Keeping my blade between me and Morgan, I took an unsteady step backward and made a quick opening in the fire shield for the real Vanora to step through—except that there was no one there. Morgan, already shifted back into her normal form, laughed heartily at my obvious confusion.

“You aren’t the only one who can find new uses for magic,” said Morgan, smiling brightly at me as if we were best buds. “I was doing more or less the magic equivalent of throwing my voice. You were hearing me and even sensing me outside, but really I was inside with you the whole time.”

It now seemed I had no alternative to killing Morgan if I wanted to protect Carla and Gianni. The problem was that my mind was becoming just as sluggish as my body. I knew I could theoretically shoot fire from my sword in a concentrated burst and scorch her right where she stood, but using both “fire shield mode” and “laser blast” mode at the same time was a little tricky to do under ideal conditions, let alone now, with my brain quickly losing its focus. Nor could my faltering brain figure out how to drop the fire shield quickly enough to blast Morgan before she could dodge away. I dimly realized that the storm raging around us was shredding the fire shield anyway, but I couldn’t get myself to concentrate on countering that damage either.
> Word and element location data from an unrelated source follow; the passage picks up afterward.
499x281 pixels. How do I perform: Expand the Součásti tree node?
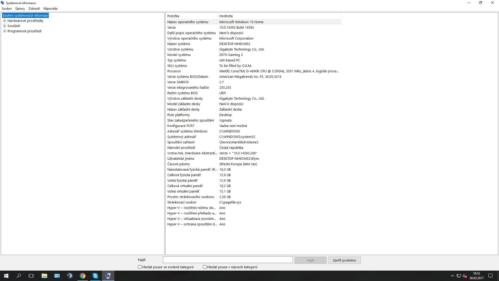coord(4,26)
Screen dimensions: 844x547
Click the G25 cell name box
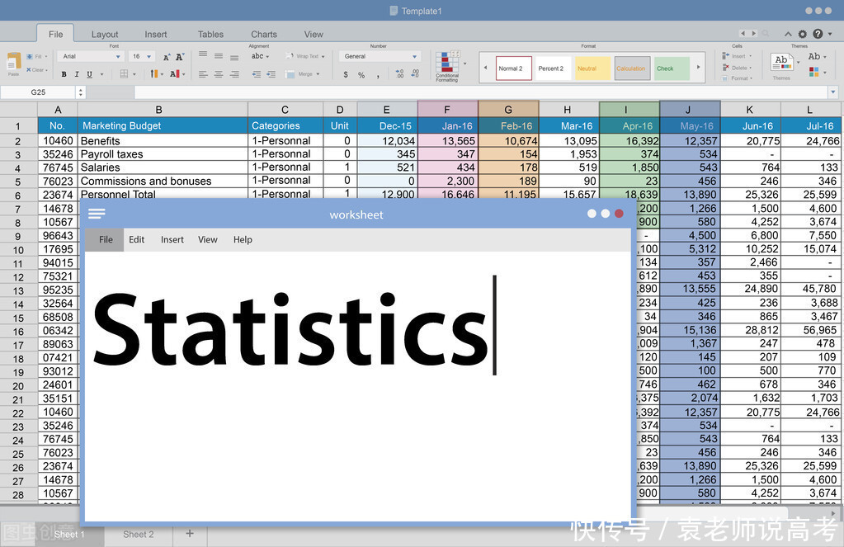[39, 92]
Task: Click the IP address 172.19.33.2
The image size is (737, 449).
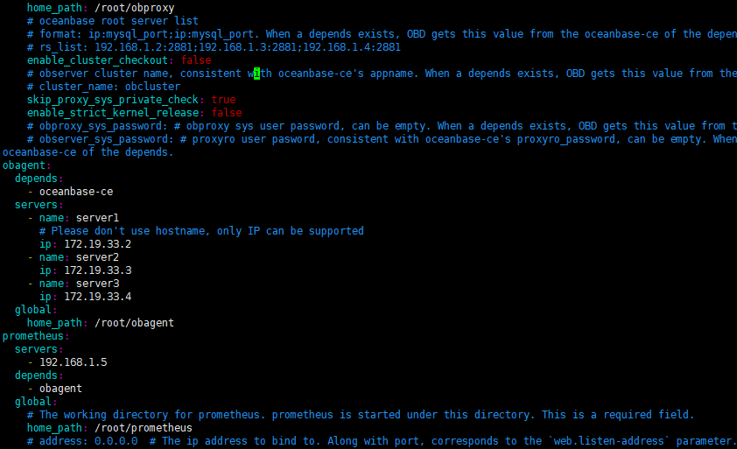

Icy rain was splattering my face now, but I could barely feel it. The same rain hit the sword and raised another steam cloud, but I just stared at it. I could see the sword was sputtering and would soon go out, yet I did nothing.

Suddenly my willpower was melting faster than ice in the Sahara. I also knew I should try to counter the poison, but I could not seem to summon any energy to do that either. My sword slid from my nerveless fingers and clattered on the hospital steps. The flames gave up their futile struggle against the rain as soon as I was no longer wielding the sword, and the pathetic remnant of my fire shield fizzled out. I knew that my life, too, would soon be fizzling out.

The rain and wind hit me hard enough to push me to my knees. In what seemed an instant in my half-dead state, but might have been a little longer, Morgan was standing right above me, looking down and smiling her death-promising smile. The storm eased, but not the fog, which engulfed us and made it hard for me to see even Morgan—unless the poison was now blurring my vision.

“My little cherub, you have dropped your sword,” she said in mock-sorrow, picking up White Hilt. It would not flame for her, but she was taking no chances that I might somehow manage to grab it long enough to launch one last fire attack.

I knew she could not read minds as I could, but she could read my fear in my eyes well enough.

“Taliesin, do you really think I mean to kill you? Had that been all I wanted, I could just as easily have struck you with the lightning several minutes ago. You know that as well as I do.” I did know that much, even though my thoughts were moving as swiftly as stone. For that matter, Morgan could have plunged her trusty dagger through my heart right then and finished the job. I could not have lifted a finger to stop her.

Then, even stranger than Morgan not killing me, she caught me as I nearly fell forward on my face and laid me out, with what felt like gentleness, face-up on the steps. The steps beneath me were cold and wet, but it was better to lie face-up than face-down.